[EXERCISE BRIEF]:
Copy each line of the records that holds the string "height".

[DATA EXTRACTS]:
|---|

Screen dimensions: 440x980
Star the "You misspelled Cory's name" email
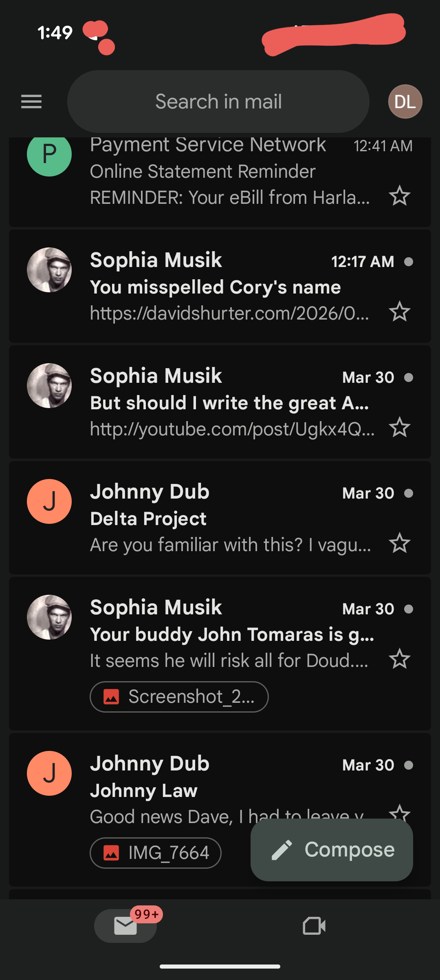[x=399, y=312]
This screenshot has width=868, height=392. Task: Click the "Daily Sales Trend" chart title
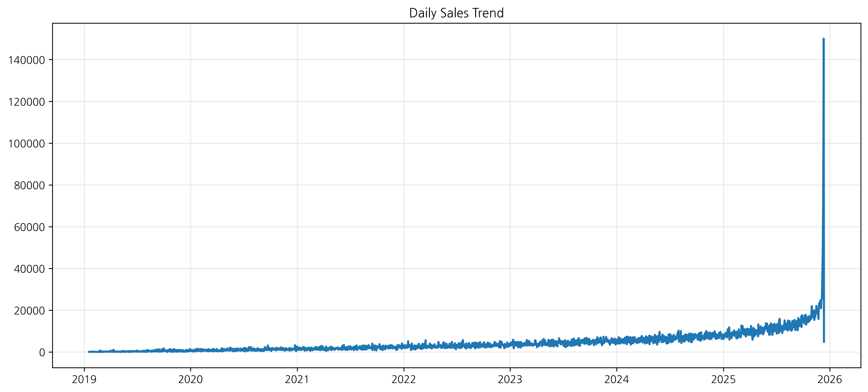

|---|

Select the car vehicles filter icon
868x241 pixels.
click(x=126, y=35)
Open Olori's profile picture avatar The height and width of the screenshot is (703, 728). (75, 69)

|---|

[FINAL ANSWER]:
This screenshot has width=868, height=392. Task: Click the "Daily Sales Trend" chart title
Open Olori's profile picture avatar The height and width of the screenshot is (703, 728). (75, 69)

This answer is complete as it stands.